User Defined Functions (UDFs)

User-Defined Functions (UDFs) are a mechanism to run Python code on the data that lives in a DataFrame.

A UDF can be used just like Expressions, allowing users to express computation that should be executed by Daft lazily.

To write a UDF, you should use the @udf decorator, which can decorate either a Python function or a Python class, producing a UDF.

For more details, please consult the User Guide.

Creating UDFs

udf(*, return_dtype: Union[DataType, type, str], num_cpus: Optional[float] = None, num_gpus: Optional[float] = None, memory_bytes: Optional[int] = None, batch_size: Optional[int] = None, concurrency: Optional[int] = None) → Callable[[Union[Callable[[...], Union[Series, list, ndarray, Array, ChunkedArray]], type]], UDF]

@udf Decorator to convert a Python function/class into a UDF.
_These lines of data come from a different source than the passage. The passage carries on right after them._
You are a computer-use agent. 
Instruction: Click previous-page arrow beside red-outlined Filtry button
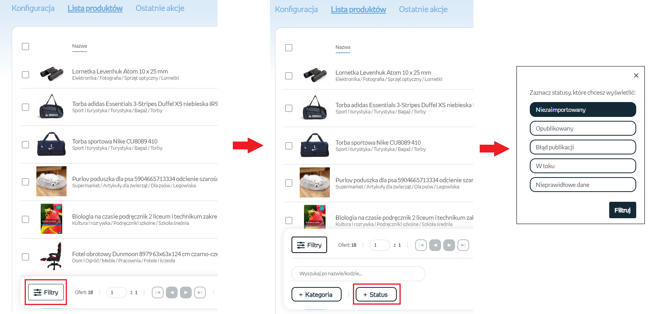[172, 292]
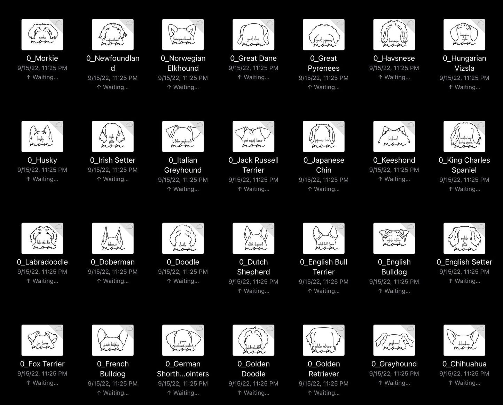The height and width of the screenshot is (405, 503).
Task: Click the 0_Norwegian Elkhound file icon
Action: coord(183,34)
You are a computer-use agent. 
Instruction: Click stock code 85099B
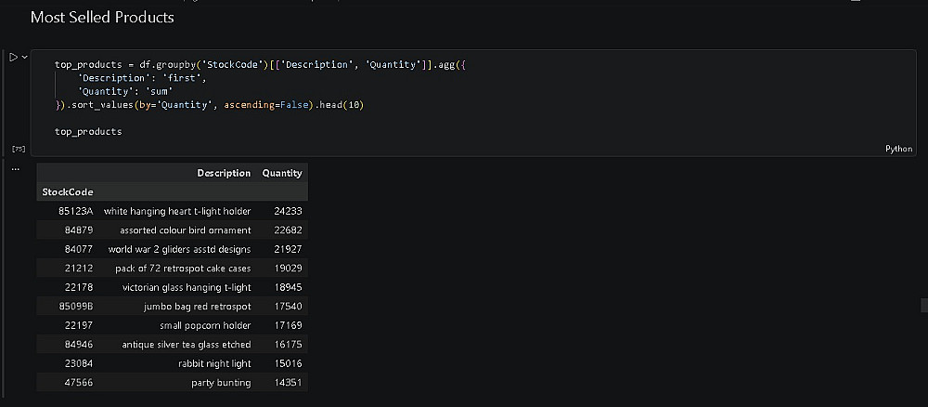coord(73,307)
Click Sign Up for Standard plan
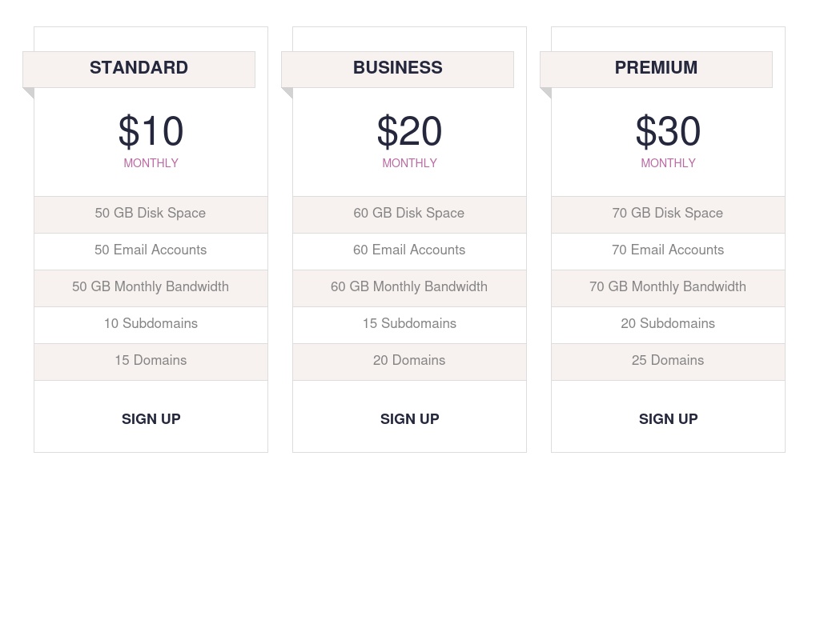Image resolution: width=820 pixels, height=640 pixels. pyautogui.click(x=151, y=419)
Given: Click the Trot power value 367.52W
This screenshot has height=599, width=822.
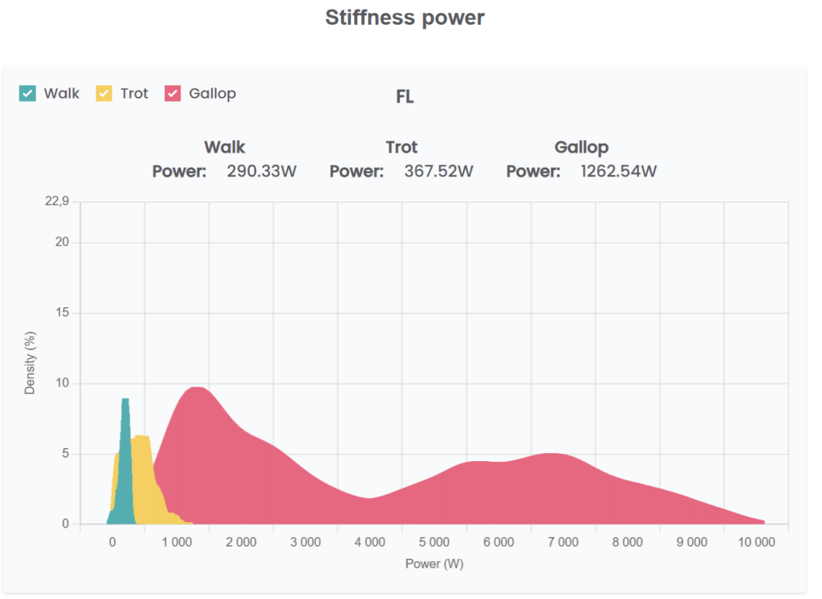Looking at the screenshot, I should [x=438, y=172].
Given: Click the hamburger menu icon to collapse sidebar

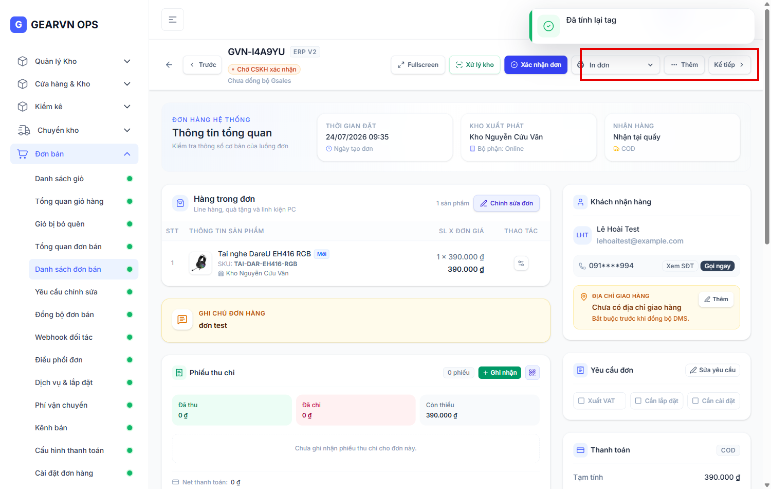Looking at the screenshot, I should [x=173, y=20].
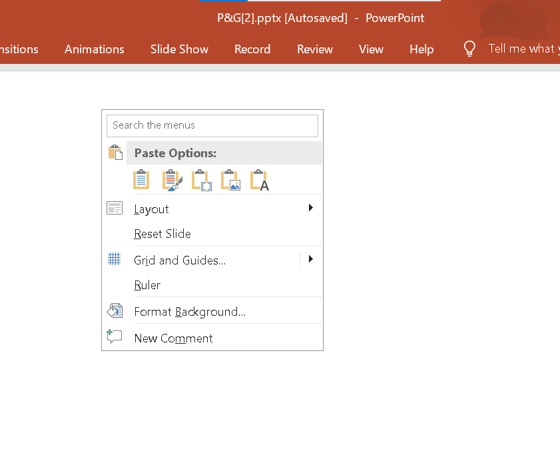Click the Layout slide icon
The width and height of the screenshot is (560, 467).
(x=115, y=208)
UDFs allow users to run arbitrary Python code on the outputs of Expressions.

Note

In most cases, UDFs will be slower than a native kernel/expression because of the required Rust and Python overheads. If your computation can be expressed using Daft expressions, you should do so instead of writing a UDF. If your UDF expresses a common use-case that isn’t already covered by Daft, you should file a ticket or contribute this functionality back to Daft as a kernel!

In the example below, we create a UDF that:

1. Receives data under the argument name x

2. Iterates over the x Daft Series

3. Adds a Python constant value c to every element in x

4. Returns a new list of Python values which will be coerced to the specified return type: return_dtype=DataType.int64().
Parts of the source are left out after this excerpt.